- _EXERCISE INSTRUCTIONS_
Count the lines below that contain the word "computer" and give only that number.

[Collected data entries]
= = = = = = =
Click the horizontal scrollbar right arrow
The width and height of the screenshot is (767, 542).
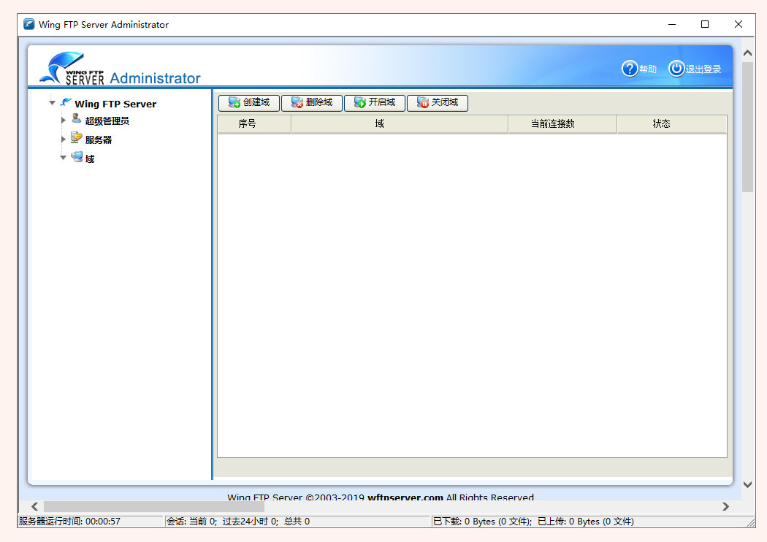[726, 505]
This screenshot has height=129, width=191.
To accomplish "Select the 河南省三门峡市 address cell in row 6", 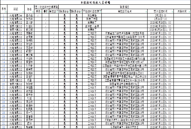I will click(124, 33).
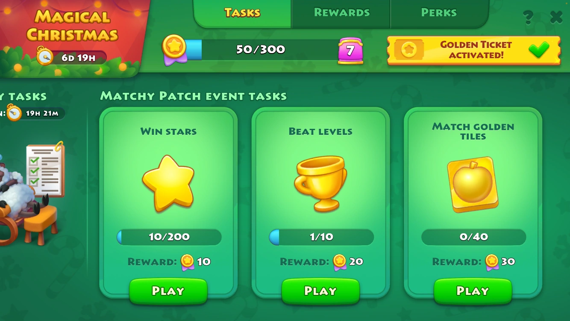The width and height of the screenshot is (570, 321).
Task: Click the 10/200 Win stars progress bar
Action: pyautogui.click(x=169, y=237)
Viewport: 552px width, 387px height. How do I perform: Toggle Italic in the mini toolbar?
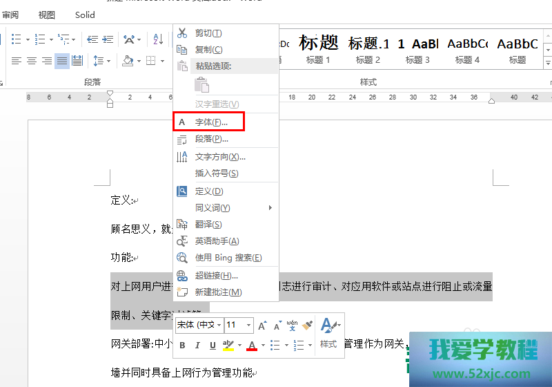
= = = = = = =
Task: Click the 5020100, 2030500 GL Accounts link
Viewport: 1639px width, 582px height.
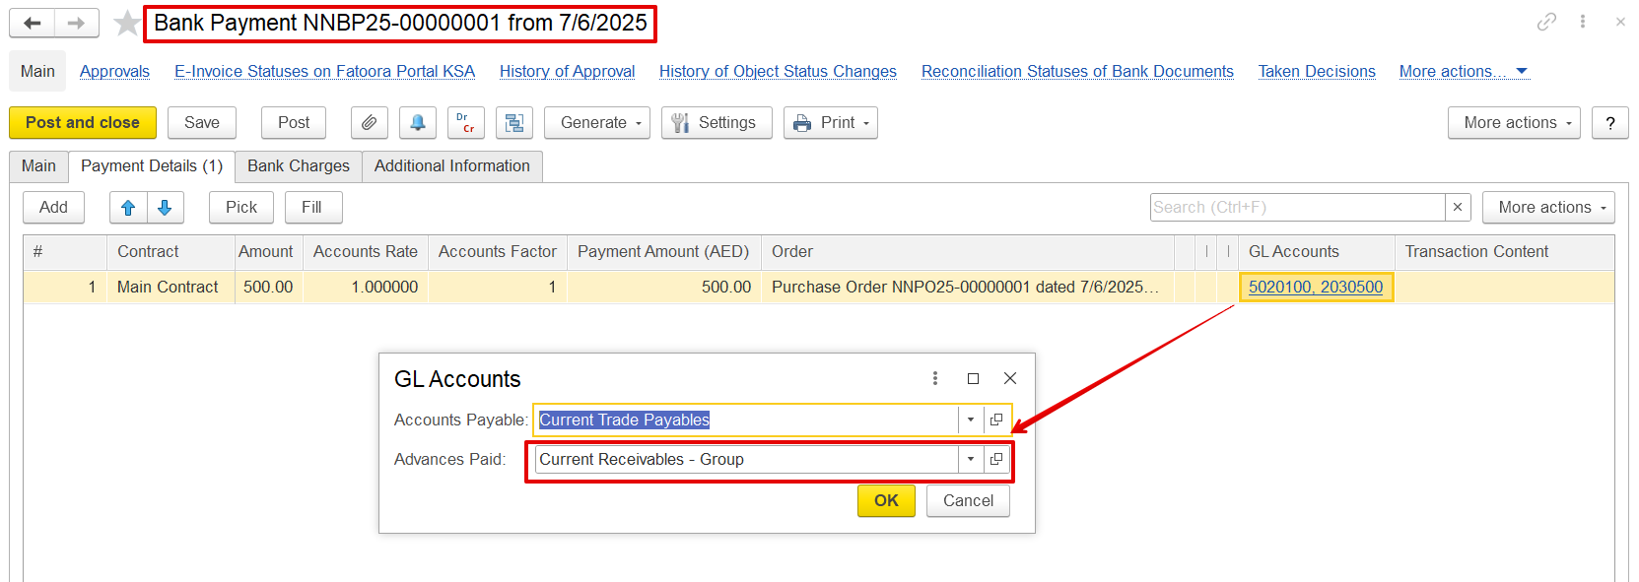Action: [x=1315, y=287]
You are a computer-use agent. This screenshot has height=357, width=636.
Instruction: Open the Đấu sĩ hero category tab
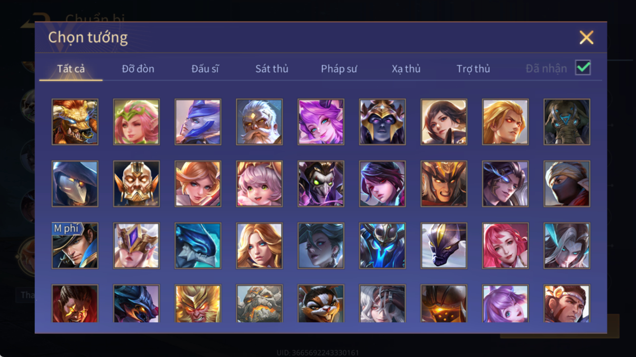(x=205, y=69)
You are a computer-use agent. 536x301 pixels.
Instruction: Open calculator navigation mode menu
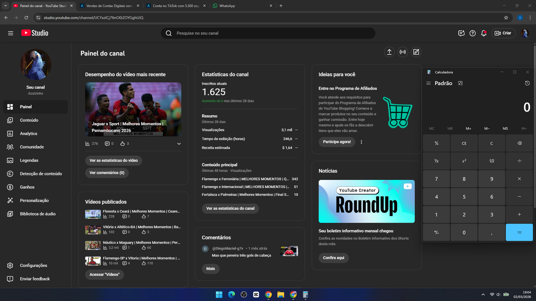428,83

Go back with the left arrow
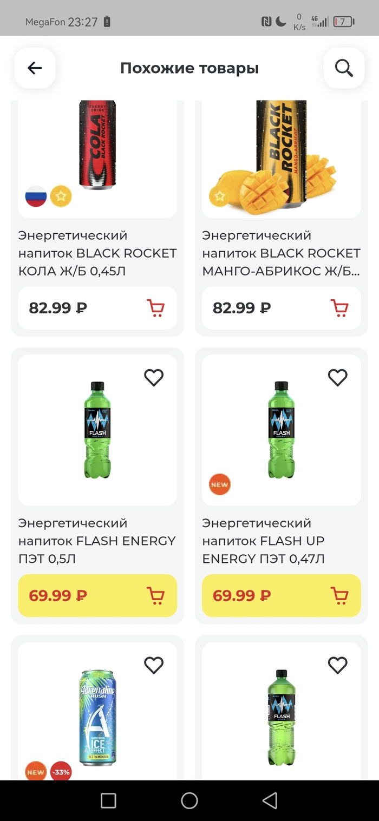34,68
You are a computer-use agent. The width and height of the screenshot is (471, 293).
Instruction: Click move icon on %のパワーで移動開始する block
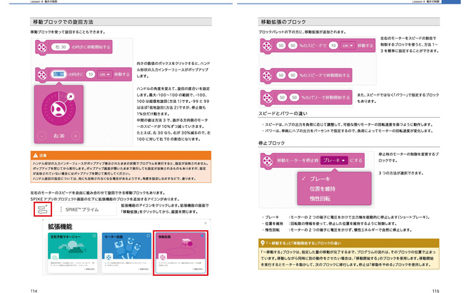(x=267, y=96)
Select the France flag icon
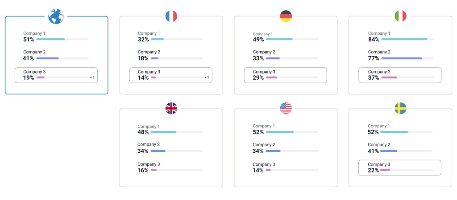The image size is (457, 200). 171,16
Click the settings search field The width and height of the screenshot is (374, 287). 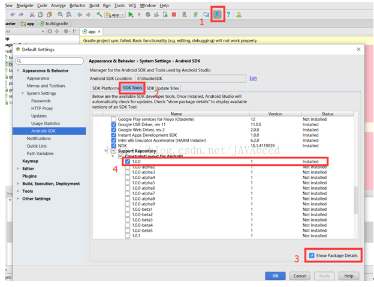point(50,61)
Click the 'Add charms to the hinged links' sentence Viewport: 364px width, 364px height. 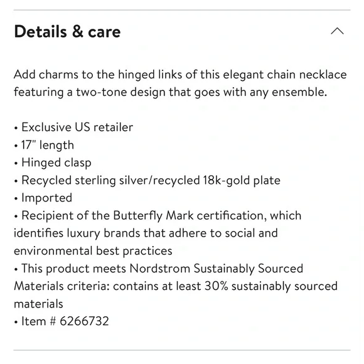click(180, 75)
= = = = = = =
- _THE ANSWER_
3